I love watching him stroll through Tractor Supply, smiling as he picks up specialty chicken feed or a stone-washed pair of “Look, Sue! John Deere flannel-lined jeans!” I love how saleswomen fall all over themselves to help him, and how waitresses rush to save him from starving to death.156
The cutest are the ladies at our favorite lunch spot who scramble to serve my honey his sweet tea before he’s even seated. The kids and I can be parched to the point of expiration, literally licking the table in a desperate search for some leftover condensation to quench our thirst, and all these gals can see is Hemingway.
Waitress, looking directly at my husband: “What’ll it be to drink, hon?”
Hemingway: “Iced tea, please. Sue, you too?”
Me: “No. I think I’d like . . .”
Waitress, completely unaware anyone else is at the table: “Sweetened or unsweetened?”
Hemingway: “Sweetened’s great. Sue?”
Waitress, inspecting Hemingway’s sweat-stained, grass-flecked thirty-year-old Marine Corps sweat-shirt with the intensity of a garment worker: “Been bush hogging?”
Hemingway, who thinks he’s always dressed for success with his collection of clothes from the 1970s: “Um, a bit this morning.” Pause. “Kids, what’ll it be?”
Cuyler: “Can I have chocolate milk?”
Waitress: “Try the meatloaf; it’ll fill you up.”
Hemingway: “I was thinking about a burger. Case, you want a . . .”
Casey: “Coke, please.”
Waitress: “Burger’ll work. Medium, right? With fries?”
Hemingway: “Sure. And I think we’ll also need . . .”
Me: “Could I just have an ice water with a slice of lemon?”
Waitress: “I’ll be right back with your sweet tea.”
Me: “Ask her if she can bring four straws.”
I’m unsure I need to state this at this point, but just in case it’s unclear: My husband is truly one of the handsomest men I’ve ever seen. In fact he’s one of the best-looking men any woman has ever seen—in a diner in Marshall or on a movie screen, for that matter.

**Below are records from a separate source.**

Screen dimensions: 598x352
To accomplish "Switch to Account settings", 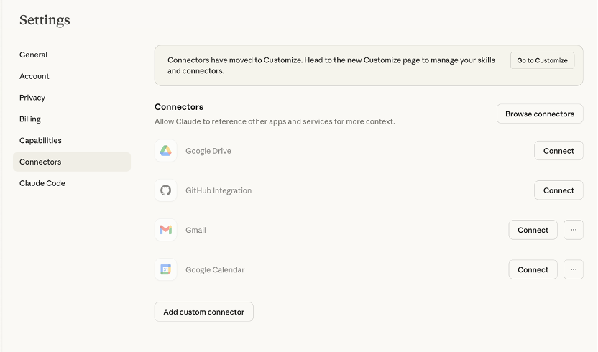I will 35,76.
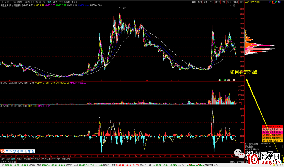
Task: Click the red 5周期前成本 legend swatch
Action: (x=272, y=126)
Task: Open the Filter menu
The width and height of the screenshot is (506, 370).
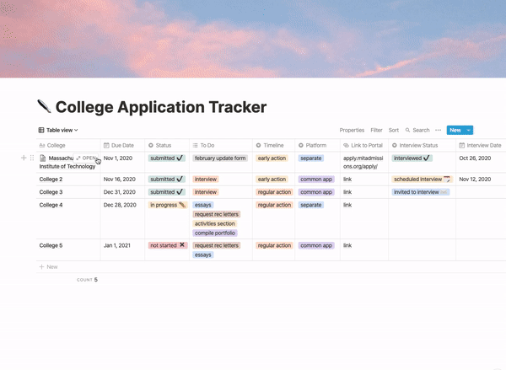Action: (x=376, y=130)
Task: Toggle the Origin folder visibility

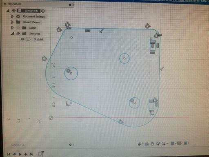Action: (x=18, y=28)
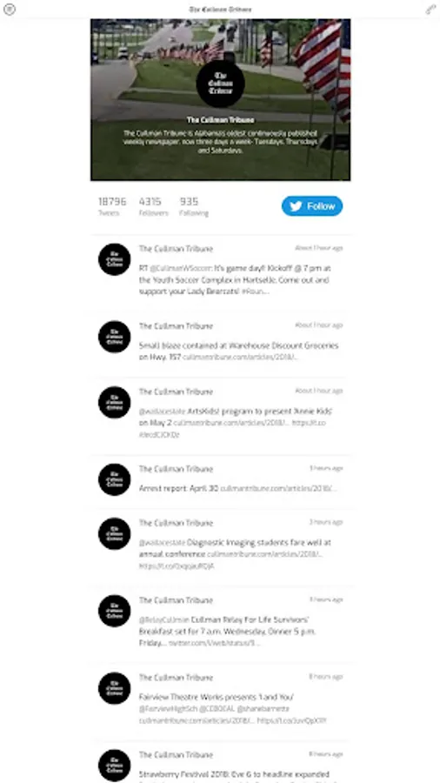View the 4315 Followers count
Image resolution: width=440 pixels, height=783 pixels.
(153, 207)
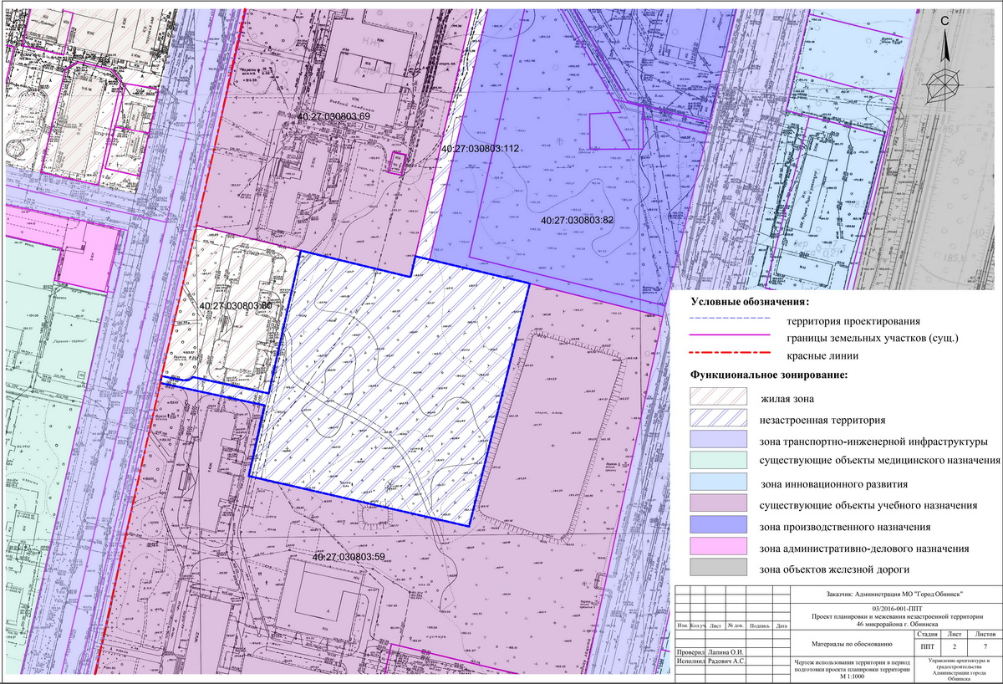Screen dimensions: 1003x684
Task: Click the зона транспортно-инженерной инфраструктуры legend swatch
Action: 717,441
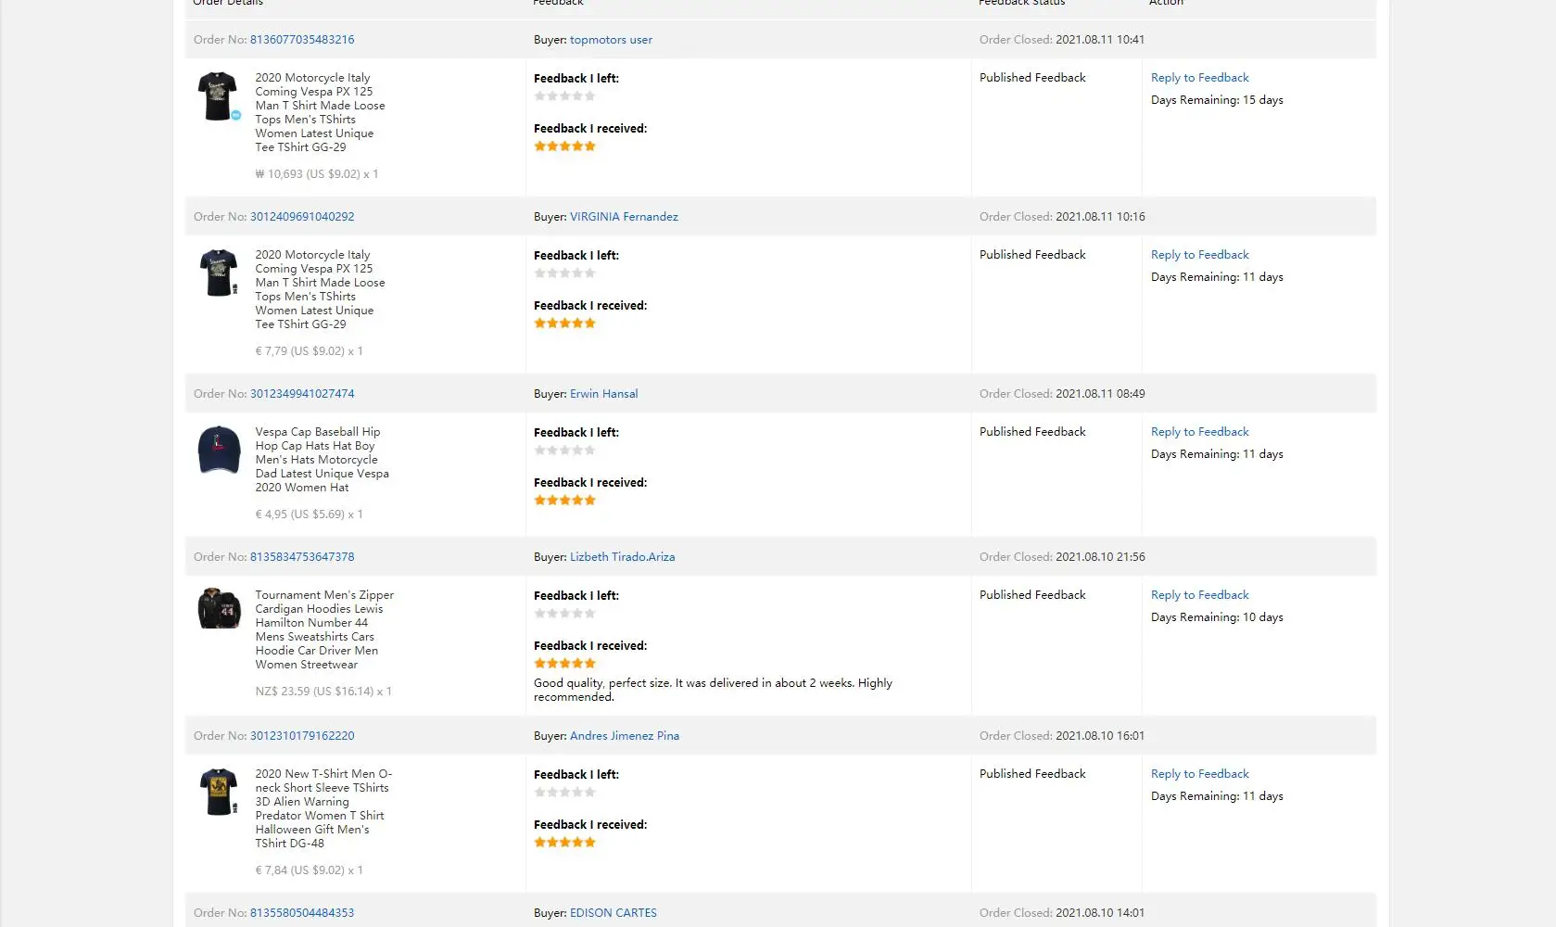The height and width of the screenshot is (927, 1556).
Task: View buyer VIRGINIA Fernandez profile
Action: point(624,217)
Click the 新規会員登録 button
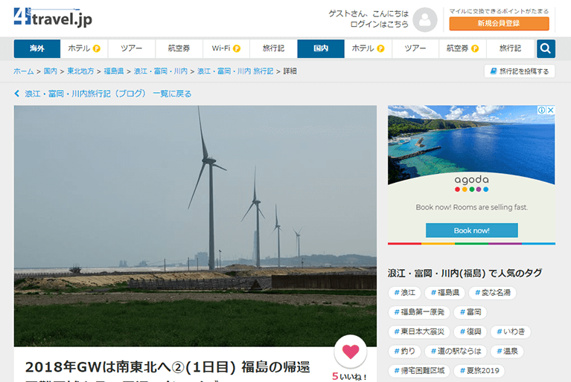The image size is (571, 382). coord(499,24)
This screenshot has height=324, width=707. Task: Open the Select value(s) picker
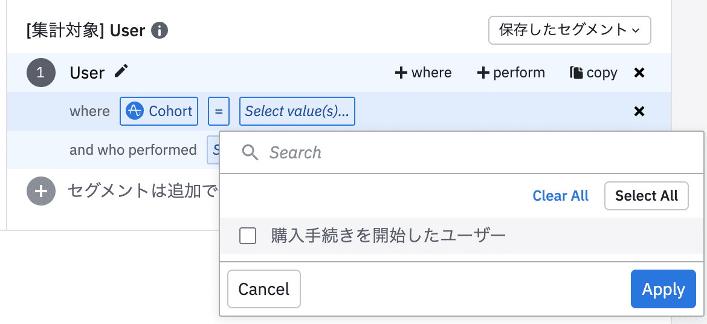[x=297, y=111]
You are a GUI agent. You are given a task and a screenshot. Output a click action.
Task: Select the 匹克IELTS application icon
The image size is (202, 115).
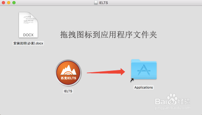pos(68,73)
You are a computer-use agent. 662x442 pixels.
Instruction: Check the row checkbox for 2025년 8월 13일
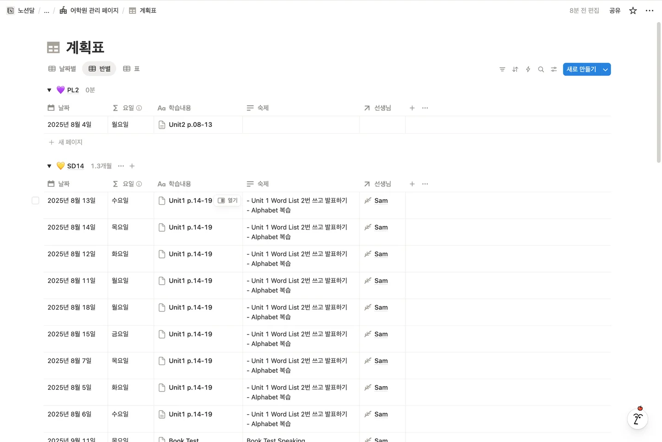[x=35, y=200]
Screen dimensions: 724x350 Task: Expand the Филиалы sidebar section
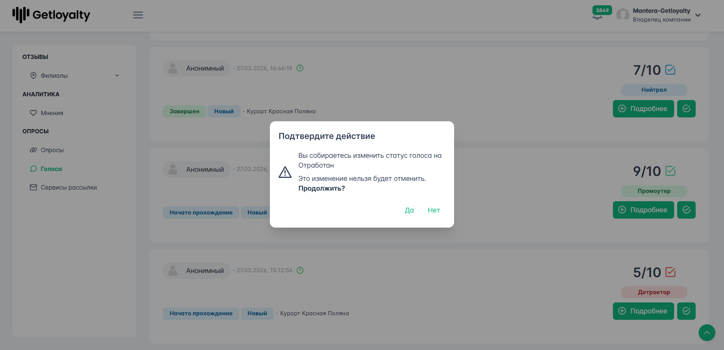tap(74, 76)
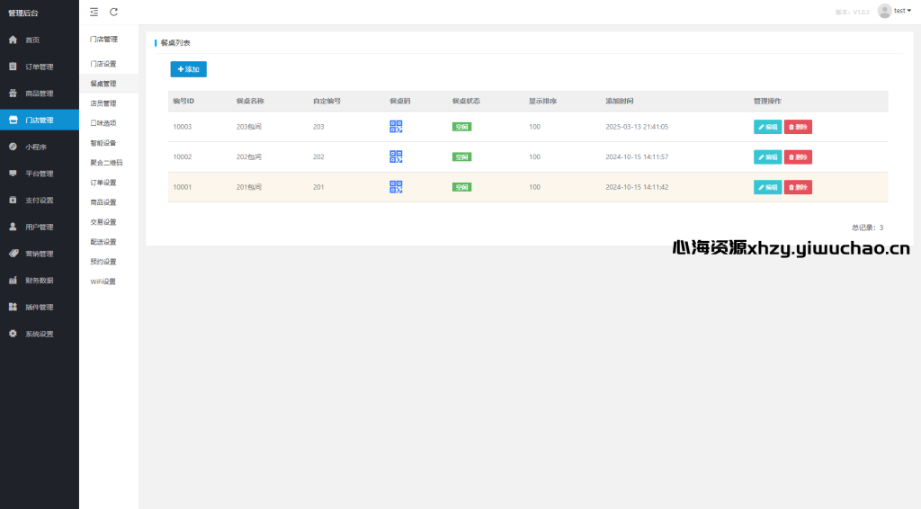Show QR code for table 201包间
This screenshot has height=509, width=921.
click(x=396, y=187)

Blue eyes, salt-and-pepper hair (it was chocolate brown when I met him; I’m unsure who’s given him more grays, me and my insane ideas or the kids), high cheekbones, and a chiseled, model-perfect jaw us regular folk would kill for. (I, on the other hand, have a chin so pointy it could function as a hole puncher, but I believe I’ve mentioned that fact. Guess whose jaw both boys got? You got it. Not Hemingway’s.) Sure, George Clooney and Brad Pitt are hunks. But they’ve got nothing on Hemingway.